Weverton nega envolvimento em fraudes no INSS e promete colaborar com as investigações
O senador Weverton Rocha (PDT-MA), vice-líder do governo no Senado, afirmou que “relações profissionais de terceiros” não podem vinculá-lo a crimes sem provas concretas. Ele foi alvo de busca e apreensão pela Polícia Federal (PF) na quinta-feira (18), em uma nova etapa da Operação Sem Desconto, que investiga fraudes em descontos na folha de beneficiários do INSS.
Weverton declarou que irá colaborar com as investigações e acredita que sua inocência será “plenamente reconhecida”. Em nota divulgada pela assessoria, destacou confiança nas instituições e respeito ao trabalho da Procuradoria-Geral da República e do Supremo Tribunal Federal.
“A decisão da Corte reconhece a ausência de provas que me liguem a práticas ilícitas ou a recebimento de recursos irregulares. Relações profissionais de terceiros não podem ser usadas para me imputar responsabilidade sem fatos concretos”, ressaltou.

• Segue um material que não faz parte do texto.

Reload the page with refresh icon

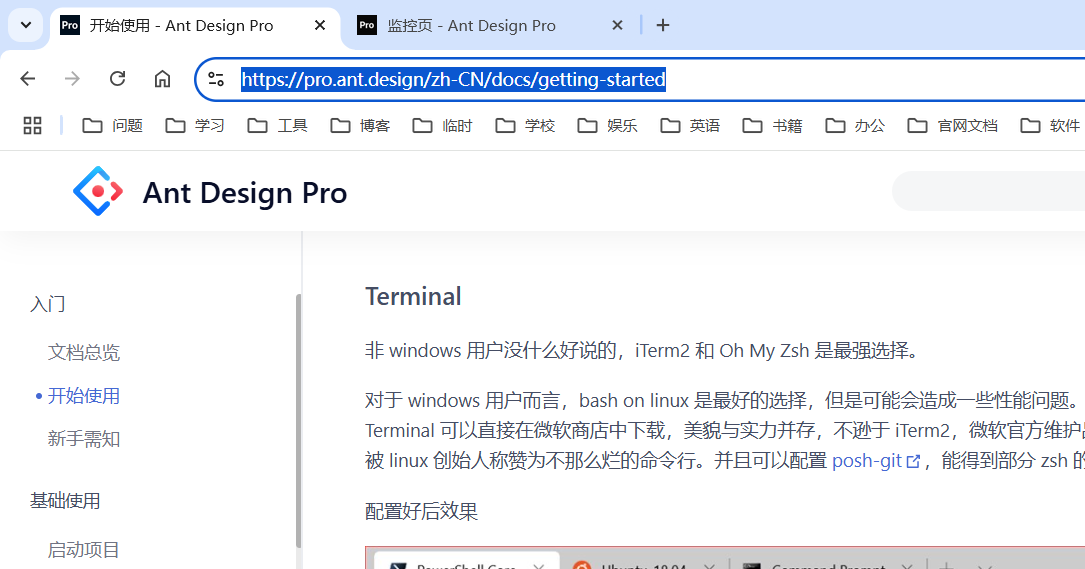[118, 79]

Na nova fase da operação, foi preso o secretário-executivo do Ministério da Previdência Social, Adroaldo da Cunha Portal, que já foi chefe de gabinete do senador e foi exonerado após a prisão.

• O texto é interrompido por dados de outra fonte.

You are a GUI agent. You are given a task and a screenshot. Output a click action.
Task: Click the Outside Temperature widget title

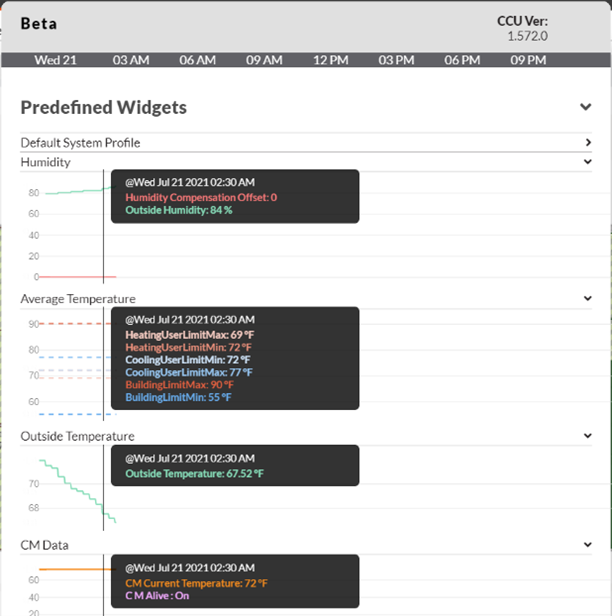click(77, 436)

O relatório da PF encaminhado ao STF classificou Weverton como “liderança política” e “sócio oculto” das fraudes no INSS, pedindo sua prisão. Contudo, o Ministério Público Federal (MPF) considerou os indícios contra o senador “frágeis” e sem ligação direta, e o ministro André Mendonça, relator do caso, negou o pedido de prisão.
O senador reafirmou sua inocência, afirmou que seguirá exercendo seu mandato com serenidade e que continuará colaborando para esclarecer os fatos. “Estou certo de que a verdade prevalecerá e minha inocência será plenamente reconhecida”, finalizou a nota.